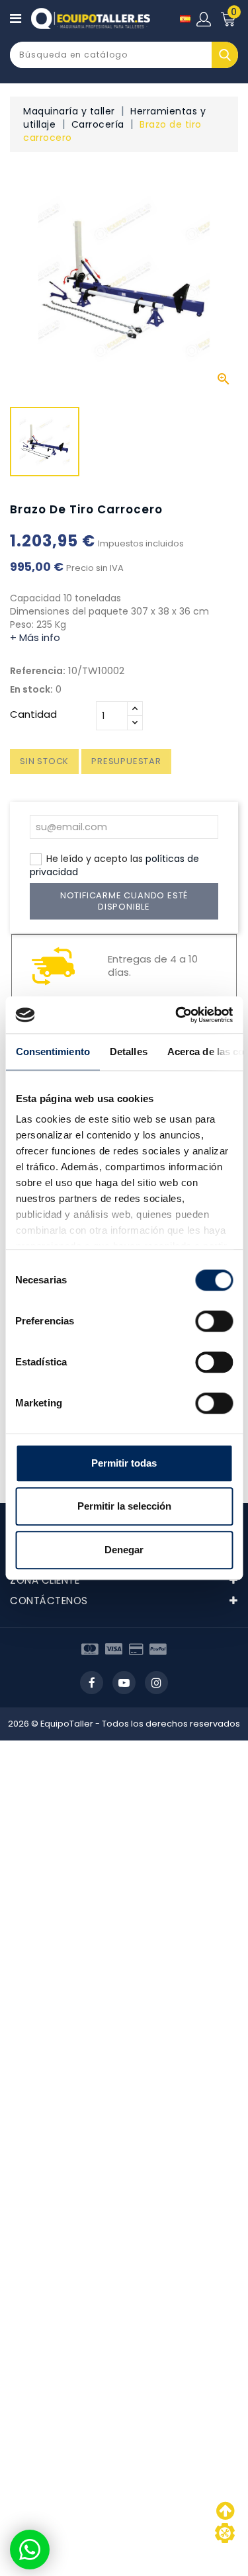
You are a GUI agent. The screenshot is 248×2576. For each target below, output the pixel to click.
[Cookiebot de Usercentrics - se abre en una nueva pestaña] (176, 1014)
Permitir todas (124, 1463)
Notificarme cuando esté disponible (124, 900)
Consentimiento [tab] (52, 1051)
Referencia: (37, 670)
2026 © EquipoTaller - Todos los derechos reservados (124, 1723)
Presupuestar (126, 761)
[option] (44, 445)
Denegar (124, 1549)
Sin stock (44, 761)
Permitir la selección (124, 1506)
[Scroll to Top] (225, 2533)
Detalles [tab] (128, 1051)
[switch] (214, 1321)
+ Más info (35, 637)
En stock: (31, 689)
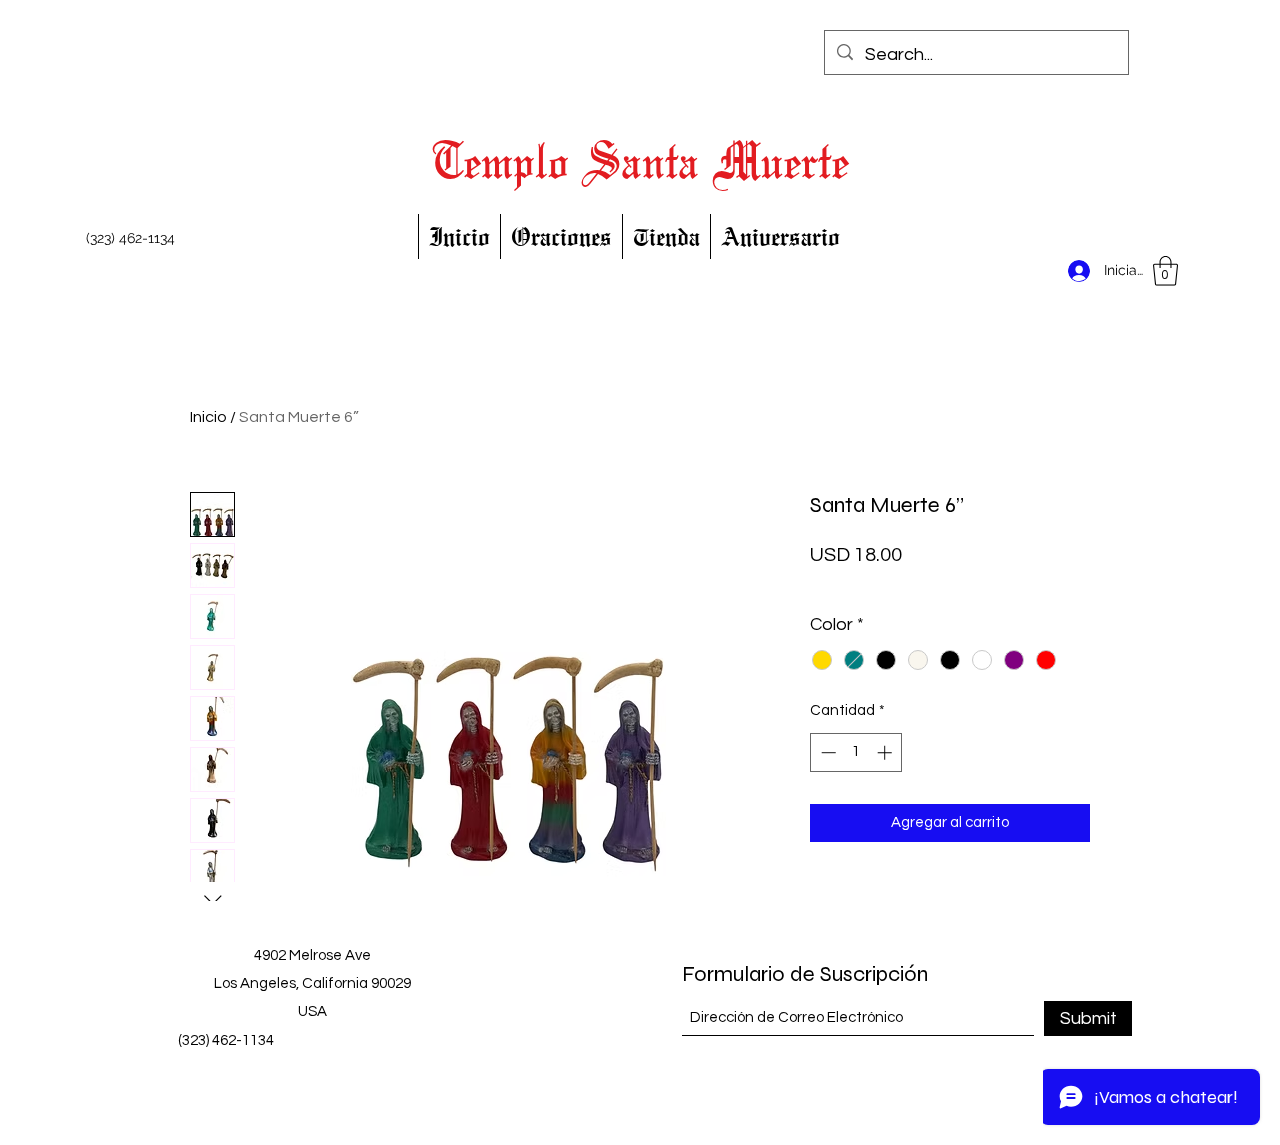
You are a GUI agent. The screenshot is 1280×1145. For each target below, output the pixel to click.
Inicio (208, 417)
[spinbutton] (856, 752)
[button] (1165, 271)
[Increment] (886, 752)
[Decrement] (826, 752)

···

> Task prompt:
Lines holding "output" in the material above are to be reported.

> Solution for this task:
You are a GUI agent. The screenshot is 248×2576. For each target below, output the pixel to click.
You are a GUI agent. The screenshot is 1280×1145. For each target below, output the pixel to click.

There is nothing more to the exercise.